Mr. Russo knows a thing or two about cinematic universes. He directed, along with his brother Joe, 2019’s “Avengers: Endgame,” the highest-grossing film of all time. The movie earned $2.8 billion at the global box office and culminated the story line of the Avengers, a group of superheroes including Iron Man, Captain America, Thor, Black Widow and others who work together to protect humanity.
All told, the Russo brothers have directed four movies in the Walt Disney Co.’s Marvel Cinematic Universe that have grossed a combined $7 billion, one of the most remunerative runs in cinematic history.
While superhero franchises and the notion of cinematic universes—where characters and story lines intertwine across multiple film and television titles—are nothing new, Mr. Russo said that he expects them to remain a bedrock of the movie experience going forward.
Anthony Russo Sees Franchise Potential in Coming Film 'The Gray Man'
The Russo brothers’ AGBO is planning a number of films and TV shows that he expects could be developed into their own independent universes, the next of which, “The Gray Man,” starring Ryan Gosling and Ana de Armas, comes out on Netflix Inc. this summer.
“This movie has a large ensemble, a layered story that you are only seeing the tip of the iceberg in this story,” said Mr. Russo. “It goes deep. We have a lot of ideas about where to take it next.”
Mr. Russo said he and his brother became drawn to the idea of using ensemble casts across movies and shifting the narrative focus from one character to another during their childhoods, growing up in a large, close-knit Italian-American family in Cleveland.
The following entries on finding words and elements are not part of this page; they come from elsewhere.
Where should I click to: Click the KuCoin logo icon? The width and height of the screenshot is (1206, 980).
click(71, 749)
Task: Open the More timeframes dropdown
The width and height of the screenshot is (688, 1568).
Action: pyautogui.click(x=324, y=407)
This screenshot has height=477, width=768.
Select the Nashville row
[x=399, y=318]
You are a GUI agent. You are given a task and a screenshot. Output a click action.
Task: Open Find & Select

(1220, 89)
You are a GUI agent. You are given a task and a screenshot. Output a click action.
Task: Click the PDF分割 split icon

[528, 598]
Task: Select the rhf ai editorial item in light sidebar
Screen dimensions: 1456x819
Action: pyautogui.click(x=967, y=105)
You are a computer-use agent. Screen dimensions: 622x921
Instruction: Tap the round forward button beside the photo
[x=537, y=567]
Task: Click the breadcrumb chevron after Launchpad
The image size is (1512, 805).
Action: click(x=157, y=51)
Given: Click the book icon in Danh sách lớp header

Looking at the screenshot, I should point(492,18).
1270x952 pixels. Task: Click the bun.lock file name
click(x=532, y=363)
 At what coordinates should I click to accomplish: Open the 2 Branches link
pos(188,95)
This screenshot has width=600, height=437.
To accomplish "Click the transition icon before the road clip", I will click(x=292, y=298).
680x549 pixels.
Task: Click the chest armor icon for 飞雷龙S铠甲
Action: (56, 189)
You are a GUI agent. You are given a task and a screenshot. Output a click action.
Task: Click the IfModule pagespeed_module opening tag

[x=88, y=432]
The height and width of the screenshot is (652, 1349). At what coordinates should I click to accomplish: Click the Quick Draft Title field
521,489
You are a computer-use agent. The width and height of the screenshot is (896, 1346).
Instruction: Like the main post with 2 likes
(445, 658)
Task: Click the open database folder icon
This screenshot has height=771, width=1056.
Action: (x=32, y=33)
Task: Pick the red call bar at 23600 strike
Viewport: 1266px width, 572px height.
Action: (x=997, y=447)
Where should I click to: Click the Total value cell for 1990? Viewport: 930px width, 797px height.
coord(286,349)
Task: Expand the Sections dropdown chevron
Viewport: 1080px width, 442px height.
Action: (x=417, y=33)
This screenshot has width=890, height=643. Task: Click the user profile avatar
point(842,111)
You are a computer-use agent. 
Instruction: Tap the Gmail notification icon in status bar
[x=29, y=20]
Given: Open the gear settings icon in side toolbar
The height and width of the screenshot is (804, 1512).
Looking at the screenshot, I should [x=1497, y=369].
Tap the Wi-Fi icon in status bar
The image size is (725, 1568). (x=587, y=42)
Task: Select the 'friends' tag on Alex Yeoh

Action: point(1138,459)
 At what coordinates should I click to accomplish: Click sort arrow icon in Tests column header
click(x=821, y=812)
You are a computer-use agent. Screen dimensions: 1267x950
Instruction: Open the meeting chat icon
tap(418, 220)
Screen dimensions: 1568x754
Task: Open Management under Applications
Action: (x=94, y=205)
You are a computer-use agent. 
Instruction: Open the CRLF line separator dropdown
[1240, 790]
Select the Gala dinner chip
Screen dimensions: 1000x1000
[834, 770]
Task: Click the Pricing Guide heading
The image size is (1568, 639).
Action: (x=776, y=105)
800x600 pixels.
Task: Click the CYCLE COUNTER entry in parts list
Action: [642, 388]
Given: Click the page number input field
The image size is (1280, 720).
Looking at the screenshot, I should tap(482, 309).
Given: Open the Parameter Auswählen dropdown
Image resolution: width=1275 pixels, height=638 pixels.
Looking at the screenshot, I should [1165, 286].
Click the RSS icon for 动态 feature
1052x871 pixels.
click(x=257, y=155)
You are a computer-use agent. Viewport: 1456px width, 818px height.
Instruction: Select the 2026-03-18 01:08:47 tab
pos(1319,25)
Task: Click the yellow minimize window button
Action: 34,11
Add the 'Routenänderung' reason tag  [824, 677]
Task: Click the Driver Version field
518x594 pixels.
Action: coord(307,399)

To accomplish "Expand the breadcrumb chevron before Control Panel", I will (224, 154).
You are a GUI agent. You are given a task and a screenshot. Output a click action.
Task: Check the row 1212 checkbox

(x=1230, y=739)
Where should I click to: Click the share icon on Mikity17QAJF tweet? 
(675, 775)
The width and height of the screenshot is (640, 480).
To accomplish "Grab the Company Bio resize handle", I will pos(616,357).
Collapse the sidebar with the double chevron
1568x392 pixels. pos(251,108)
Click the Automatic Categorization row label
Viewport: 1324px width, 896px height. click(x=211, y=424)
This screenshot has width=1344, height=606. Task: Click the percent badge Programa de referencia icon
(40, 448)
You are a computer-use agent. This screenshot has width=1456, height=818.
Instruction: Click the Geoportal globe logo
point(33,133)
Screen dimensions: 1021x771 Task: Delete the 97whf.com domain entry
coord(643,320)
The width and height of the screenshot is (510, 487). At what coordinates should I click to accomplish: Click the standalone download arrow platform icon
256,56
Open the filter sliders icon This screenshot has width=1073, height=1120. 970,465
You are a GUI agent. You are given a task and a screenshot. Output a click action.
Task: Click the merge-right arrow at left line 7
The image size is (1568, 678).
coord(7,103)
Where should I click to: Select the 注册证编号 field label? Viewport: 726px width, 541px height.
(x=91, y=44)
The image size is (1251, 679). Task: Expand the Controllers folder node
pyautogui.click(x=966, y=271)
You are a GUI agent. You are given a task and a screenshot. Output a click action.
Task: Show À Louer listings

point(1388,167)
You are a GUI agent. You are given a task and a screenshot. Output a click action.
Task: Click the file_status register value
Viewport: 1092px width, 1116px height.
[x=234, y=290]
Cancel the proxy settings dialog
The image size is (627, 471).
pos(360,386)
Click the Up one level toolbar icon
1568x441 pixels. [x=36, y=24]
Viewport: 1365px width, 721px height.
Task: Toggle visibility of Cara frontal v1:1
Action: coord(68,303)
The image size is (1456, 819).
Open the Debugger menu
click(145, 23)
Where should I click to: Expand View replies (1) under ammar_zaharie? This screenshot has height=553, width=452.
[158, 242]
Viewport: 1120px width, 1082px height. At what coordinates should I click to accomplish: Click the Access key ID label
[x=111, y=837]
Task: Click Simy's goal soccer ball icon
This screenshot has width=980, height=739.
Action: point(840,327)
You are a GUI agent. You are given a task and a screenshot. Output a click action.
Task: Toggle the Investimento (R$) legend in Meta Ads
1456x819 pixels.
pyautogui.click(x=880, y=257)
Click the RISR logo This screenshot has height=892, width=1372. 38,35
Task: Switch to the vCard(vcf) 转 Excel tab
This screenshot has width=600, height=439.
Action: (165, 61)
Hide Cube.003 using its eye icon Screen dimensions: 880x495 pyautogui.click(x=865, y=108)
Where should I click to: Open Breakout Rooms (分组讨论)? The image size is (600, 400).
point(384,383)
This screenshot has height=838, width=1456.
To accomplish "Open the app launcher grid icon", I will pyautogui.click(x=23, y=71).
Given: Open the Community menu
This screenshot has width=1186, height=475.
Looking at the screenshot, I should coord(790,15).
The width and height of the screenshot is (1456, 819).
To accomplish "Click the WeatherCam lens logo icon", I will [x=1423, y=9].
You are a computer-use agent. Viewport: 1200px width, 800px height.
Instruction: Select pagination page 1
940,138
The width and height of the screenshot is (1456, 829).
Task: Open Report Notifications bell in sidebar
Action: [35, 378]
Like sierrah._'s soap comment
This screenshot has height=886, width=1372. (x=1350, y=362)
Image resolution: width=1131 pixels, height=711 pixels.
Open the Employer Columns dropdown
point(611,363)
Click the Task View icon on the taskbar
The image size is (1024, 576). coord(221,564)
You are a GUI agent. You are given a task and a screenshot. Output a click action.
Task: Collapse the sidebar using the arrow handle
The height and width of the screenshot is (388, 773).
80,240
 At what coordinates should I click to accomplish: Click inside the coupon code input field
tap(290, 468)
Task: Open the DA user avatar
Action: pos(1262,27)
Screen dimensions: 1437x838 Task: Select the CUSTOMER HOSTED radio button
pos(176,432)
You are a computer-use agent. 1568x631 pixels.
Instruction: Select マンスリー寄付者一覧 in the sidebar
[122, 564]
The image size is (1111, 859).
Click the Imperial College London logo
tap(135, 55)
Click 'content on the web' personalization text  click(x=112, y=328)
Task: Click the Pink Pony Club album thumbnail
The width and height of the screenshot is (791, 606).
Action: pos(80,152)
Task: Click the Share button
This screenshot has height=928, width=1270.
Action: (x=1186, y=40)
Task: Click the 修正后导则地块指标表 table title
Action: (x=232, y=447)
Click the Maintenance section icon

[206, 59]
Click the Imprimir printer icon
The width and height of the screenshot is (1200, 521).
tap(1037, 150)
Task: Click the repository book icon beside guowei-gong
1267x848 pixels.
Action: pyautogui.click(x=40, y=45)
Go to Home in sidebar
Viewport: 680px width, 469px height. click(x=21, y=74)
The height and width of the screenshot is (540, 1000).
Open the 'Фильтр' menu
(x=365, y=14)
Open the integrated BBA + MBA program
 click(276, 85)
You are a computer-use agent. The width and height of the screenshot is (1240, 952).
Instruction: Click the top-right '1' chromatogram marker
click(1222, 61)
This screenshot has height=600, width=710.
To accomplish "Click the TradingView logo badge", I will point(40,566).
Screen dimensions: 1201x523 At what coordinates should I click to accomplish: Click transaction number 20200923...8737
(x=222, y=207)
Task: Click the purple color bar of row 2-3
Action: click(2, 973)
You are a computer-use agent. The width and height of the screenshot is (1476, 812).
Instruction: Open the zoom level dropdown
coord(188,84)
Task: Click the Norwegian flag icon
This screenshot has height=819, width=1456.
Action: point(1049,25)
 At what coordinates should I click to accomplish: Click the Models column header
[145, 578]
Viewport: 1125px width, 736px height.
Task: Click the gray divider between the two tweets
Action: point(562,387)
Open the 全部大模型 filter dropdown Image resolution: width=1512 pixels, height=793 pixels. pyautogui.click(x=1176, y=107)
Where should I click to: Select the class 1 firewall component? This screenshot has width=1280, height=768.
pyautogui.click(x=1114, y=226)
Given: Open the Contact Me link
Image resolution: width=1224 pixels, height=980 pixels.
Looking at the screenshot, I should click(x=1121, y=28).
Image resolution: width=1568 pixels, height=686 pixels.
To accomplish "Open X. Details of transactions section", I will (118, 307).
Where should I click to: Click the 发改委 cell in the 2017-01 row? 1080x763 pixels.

“Everybody came to our great-grandmother’s house on Sundays, told stories. The family was in business together. We were part of an organism that had a lot of players,” he said. “Every player had their role. Any role could at any point become the lead role depending on circumstances. That pattern made us relate to ensembles very well. An extension of that is happening with why we like universes.”
The rise of on-demand streaming video has encouraged filmmakers to think in terms of universes and enlarged the audiences for just such big-ticket blockbuster films, Mr. Russo said.
Whereas it once was typical to release a movie in the U.S. first, then distribute it world-wide if it performed well, “streaming has made global releasing sort of a standard,” Mr. Russo said. “You’re not releasing in the U.S. first. You are releasing everywhere first.”
The ability to address a larger global audience through streaming platforms has led studios to think of ways of capturing even more of an audience’s attention, including by developing TV series and spinoff films involving the same characters. Studios now have a “dual agenda” of drawing audiences to theaters first, then getting them to watch similar material later at home.
"People are developing a dual focus in terms of how you exploit narrative and narrative universes,” Mr. Russo said.
Recent troubles at streaming video companies like Netflix, which saw its share price tumble by more than 45% after it reported a decline in subscriber numbers on April 19, haven’t affected Mr. Russo’s business yet, he said.
Although Netflix is reportedly cutting back on content spending, Mr. Russo said he sees an opportunity in the reset for streamers: If one method of distributing a film is experiencing difficulty, he and his brother would find new ways of telling and sharing stories—even if it means going back to making “film festival movies for small audiences,” he said.